16 January 2009. Friday of the 1st Week in Ordinary Time
Hebrew 4, 1-5; Psalm 78; Mark 2, 1-12
The faith of friends is the focus of the Gospel today. I remember the question of one of my students. He said, “Will our prayer for a friend of ours who is ill be effective when he has declared he does not believe in God?” And so I gave this passage to him and told him that the paralytic was cured, not because of his faith, but because of his friends.
Many of us sometimes use our ways and apply it to God. If a person does not believe in God, we think that God will not care about him. We think that a sinner deserves to be punished; and therefore any sinful person does not deserve God’s love. We think this way because this is how we operate: we punish the offenders and no mercy is given to those who has wronged us. In fact, many of us started off in faith in this kind of paradigm: be good or else you will be punished. And so many of us live in real fear of God (note: this is not the holy ‘fear of the Lord’ we find in scripture). Fear of God here is like the fear we feel about our parents. If our grades dipped, our parents punish us; so we are afraid of them. I know many students would wish to conceal their plunging grades. Thus many of us develop a fear conscience also known as a scrupulous conscience. God is someone to be afraid of.
But God’s ways are not our ways. The four friends would like the paralytic to be cured. And so they have devised means to bring him closer to Jesus despite the crowd. They had this crazy idea of opening up the roof where Jesus was teaching. But they were good friends, and so they did everything in their power for the paralyzed. So when Jesus saw their faith, He took away the paralytic’s disability.

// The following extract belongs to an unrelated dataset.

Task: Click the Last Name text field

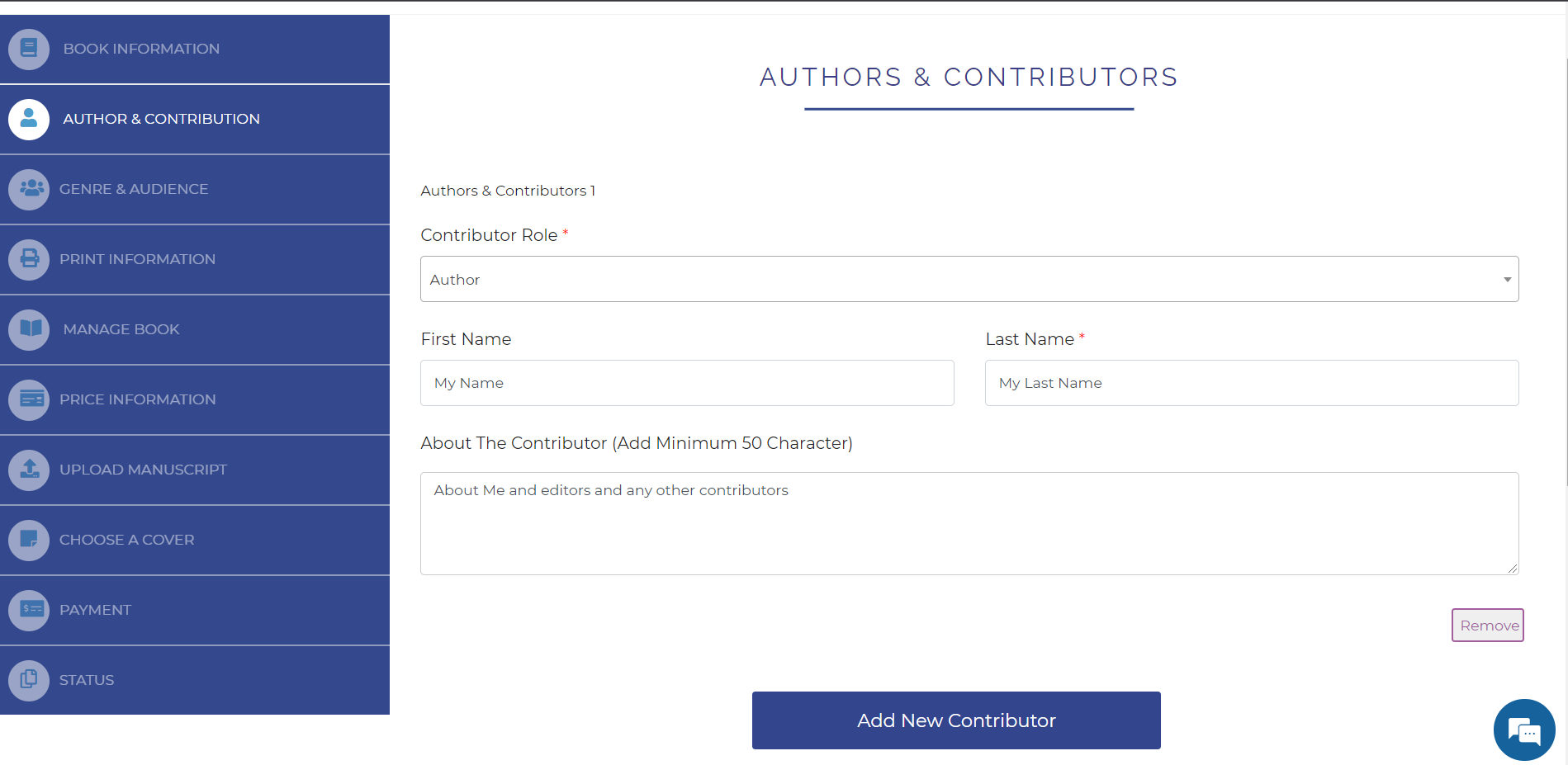Action: tap(1252, 383)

So it is for us. We should believe in the power of prayer. It’s effectivity does not lie on the status or ‘state of grace’ of the recipient of our supplications. What matters is that WE who love pray for them. And we can be assured that God will not deny even those who do not believe in Him, the healing they need. Why? Because this is what God is: He is merciful to all and so He sends the rain both on the weeds and the wheat.